- **Fragmento del documento**:

>>>>>

Y segundo, es muy difícil que se plantee en la actualidad como entonces porque es una película que, salvo honrosas excepciones, rompe toda domesticación en la que los términos de sexualidad han quedado fijados en el cine. Y para más inri rompe la tendencia generalizada en la que todo tiene que ser explícito y dicho. En muchas ocasiones, con una pretendida ruptura de los tabús lo que se consigue realmente es una banalización que refuerza convenciones simplistas, aparte que se acaba saboteando toda profunda indagación sobre los complejos y laberínticos mecanismos del deseo. Hoy en día lo que abunda son películas dóciles y tranquilizadoras6 que se disfrazan de transgresoras. Muy pocas se sumergen en esa zona gris llena de equívocos, pasajes ocultos y multidireccionales, donde nada se pronuncia para decirlo absolutamente todo. Donde no se dan respuestas, sino que se plantean como un interminable vivero de interrogantes. Que incomodan – ¿cuántas películas de hoy tienen esa capacidad? – porque realmente sí son subversivas y están socavando estructuras que en apariencia son fijas e inamovibles. La mejor manera de andar atesora esa habilidad y por eso merece la pena rescatarla del olvido o del prácticamente exilio de lo antiguo, donde muchas películas han acabado en un escenario de invisibilidad porque no cumplen con el canon de aquellas películas que deberías ver.

<<<<<

- **Conjunto de datos**:
>>>>>

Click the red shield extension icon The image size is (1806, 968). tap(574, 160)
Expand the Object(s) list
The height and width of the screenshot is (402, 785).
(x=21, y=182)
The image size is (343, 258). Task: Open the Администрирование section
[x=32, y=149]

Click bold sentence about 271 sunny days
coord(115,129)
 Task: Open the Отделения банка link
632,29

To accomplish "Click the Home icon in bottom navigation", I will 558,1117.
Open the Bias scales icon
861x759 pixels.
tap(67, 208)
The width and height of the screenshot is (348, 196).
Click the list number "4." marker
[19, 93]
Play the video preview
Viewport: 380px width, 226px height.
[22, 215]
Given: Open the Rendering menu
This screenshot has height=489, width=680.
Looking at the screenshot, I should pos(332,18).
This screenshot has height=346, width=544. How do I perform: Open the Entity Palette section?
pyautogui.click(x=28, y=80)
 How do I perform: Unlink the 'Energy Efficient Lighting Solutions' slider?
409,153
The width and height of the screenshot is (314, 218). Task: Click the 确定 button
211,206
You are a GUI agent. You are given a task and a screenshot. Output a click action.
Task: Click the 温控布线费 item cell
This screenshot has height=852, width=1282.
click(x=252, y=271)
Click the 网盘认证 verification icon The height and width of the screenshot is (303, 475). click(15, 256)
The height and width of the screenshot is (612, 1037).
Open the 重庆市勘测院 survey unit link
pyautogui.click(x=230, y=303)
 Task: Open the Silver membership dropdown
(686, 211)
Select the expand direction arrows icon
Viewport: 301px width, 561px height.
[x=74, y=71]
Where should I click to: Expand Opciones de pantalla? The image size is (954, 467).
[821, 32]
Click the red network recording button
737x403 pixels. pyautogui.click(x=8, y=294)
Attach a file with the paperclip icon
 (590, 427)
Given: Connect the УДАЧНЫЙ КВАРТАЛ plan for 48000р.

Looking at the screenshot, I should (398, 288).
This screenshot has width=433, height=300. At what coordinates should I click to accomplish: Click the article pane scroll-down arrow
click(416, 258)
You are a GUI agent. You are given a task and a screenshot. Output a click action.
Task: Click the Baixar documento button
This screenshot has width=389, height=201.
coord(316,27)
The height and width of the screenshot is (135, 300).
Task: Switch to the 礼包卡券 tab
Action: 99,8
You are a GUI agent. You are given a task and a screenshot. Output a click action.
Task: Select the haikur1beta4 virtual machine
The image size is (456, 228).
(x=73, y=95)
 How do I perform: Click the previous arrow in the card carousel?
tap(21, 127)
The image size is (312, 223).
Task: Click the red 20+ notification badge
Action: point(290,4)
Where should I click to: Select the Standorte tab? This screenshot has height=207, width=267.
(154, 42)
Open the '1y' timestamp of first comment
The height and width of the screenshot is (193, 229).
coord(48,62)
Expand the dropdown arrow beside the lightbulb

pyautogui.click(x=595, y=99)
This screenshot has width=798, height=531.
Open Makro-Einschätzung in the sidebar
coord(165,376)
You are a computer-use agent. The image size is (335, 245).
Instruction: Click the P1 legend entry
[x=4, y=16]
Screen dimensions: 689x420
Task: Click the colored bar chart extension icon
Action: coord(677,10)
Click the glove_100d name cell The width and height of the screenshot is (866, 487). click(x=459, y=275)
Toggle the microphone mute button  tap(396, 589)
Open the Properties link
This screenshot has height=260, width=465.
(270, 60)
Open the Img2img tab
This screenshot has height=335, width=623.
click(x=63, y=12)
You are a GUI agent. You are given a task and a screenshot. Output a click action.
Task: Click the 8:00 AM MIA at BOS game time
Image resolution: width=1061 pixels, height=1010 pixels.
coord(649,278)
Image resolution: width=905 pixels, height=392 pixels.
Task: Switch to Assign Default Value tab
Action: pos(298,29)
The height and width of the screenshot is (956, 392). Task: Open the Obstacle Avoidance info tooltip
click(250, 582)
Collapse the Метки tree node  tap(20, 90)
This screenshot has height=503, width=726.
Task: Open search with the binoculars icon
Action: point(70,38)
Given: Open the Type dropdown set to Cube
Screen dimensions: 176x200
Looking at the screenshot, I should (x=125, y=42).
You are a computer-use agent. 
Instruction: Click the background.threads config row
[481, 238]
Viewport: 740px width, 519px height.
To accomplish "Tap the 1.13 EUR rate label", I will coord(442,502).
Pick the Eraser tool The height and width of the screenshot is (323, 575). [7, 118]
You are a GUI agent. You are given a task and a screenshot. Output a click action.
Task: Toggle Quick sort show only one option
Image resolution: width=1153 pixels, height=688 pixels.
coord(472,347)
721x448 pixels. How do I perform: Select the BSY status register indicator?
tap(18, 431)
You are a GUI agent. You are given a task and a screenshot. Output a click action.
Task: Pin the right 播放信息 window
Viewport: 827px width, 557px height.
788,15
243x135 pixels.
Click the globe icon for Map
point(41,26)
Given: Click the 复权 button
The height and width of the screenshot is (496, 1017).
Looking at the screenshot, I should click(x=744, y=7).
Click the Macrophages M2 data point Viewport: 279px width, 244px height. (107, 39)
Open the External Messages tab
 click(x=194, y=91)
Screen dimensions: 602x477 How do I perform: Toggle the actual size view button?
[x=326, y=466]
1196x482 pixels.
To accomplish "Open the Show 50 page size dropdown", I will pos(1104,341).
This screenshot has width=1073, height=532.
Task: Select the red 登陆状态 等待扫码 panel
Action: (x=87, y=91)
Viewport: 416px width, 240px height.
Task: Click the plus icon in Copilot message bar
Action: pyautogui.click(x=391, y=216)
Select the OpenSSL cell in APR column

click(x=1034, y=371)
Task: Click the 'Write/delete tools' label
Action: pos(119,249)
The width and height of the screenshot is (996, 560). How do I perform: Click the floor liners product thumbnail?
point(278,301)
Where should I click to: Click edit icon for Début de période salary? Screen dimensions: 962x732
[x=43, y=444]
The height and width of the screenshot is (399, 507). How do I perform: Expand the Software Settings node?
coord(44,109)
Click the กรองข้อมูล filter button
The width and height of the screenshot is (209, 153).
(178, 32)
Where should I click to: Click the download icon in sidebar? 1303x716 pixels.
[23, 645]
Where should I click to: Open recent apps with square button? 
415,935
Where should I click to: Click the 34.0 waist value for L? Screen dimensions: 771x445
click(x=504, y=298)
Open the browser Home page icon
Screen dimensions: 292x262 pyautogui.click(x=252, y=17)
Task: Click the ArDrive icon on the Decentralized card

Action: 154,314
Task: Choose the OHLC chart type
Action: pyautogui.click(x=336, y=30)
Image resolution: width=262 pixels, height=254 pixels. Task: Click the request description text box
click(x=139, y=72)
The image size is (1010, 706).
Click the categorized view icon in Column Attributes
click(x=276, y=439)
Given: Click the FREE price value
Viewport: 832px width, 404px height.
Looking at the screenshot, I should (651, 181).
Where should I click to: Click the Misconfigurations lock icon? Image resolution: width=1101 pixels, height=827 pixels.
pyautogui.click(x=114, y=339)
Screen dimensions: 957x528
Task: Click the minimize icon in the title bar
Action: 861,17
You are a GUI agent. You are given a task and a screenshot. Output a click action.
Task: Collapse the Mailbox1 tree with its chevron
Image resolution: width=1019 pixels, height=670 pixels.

<<<<<

- **Preguntas de comprensión**:
A. En el fragmento sobre cine, ¿qué tipo de películas abunda hoy en día?
B. Prosigue el fragmento sobre cine a partir de su última oración.

- **Respuestas**:
A. Abundan las películas dóciles y tranquilizadoras que se disfrazan de transgresoras.

B.
1 Savin-Williams, Ritch (2009): La nueva adolescencia homosexual. Madrid, Editorial Morata, pág. 13.

2 Žižek, Slavoj (2011): El acoso de las fantasías. Madrid, Editorial Akal, pág. 33.

3 Lo que cantan mientras van a paso ligero por el patio del recinto es: «la mejor manera de caminar es la nuestra. Un pie delante del otro.»

4 Dyer, Richard (2001): The Culture of Queers. Routhledge.

5 Salvo las notables excepciones de la fundamental y excepcional Un chant d’amour (Jean Genet, 1950), las películas de Jean Cocteau, parábolas llenas de resonancias y de metáforas, o una sorprendente Les amitiés particulières (Jean Delannoy, 1964), serán los 70 donde el cine francés empieza a expresar la cuestión homo en películas como Les amis (1971) y Un enfant dans la foule (1976), ambas de Gérard Blain o la más ‹queer› de todas: Johan (Philippe Vallois, 1976).

6 Por mucho que traten de presentarse como lo contrario estos largometrajes reafirman con talante conservador y rozando la intolerancia aquello que tradicionalmente se ha considerado como perverso, véanse largometrajes como Desde allá (Lorenzo Vigas, 2015) o Demonios tus ojos (Pedro Aguilera, 2016).

Manu Argüelles
@manuargu
(Cine Divergente)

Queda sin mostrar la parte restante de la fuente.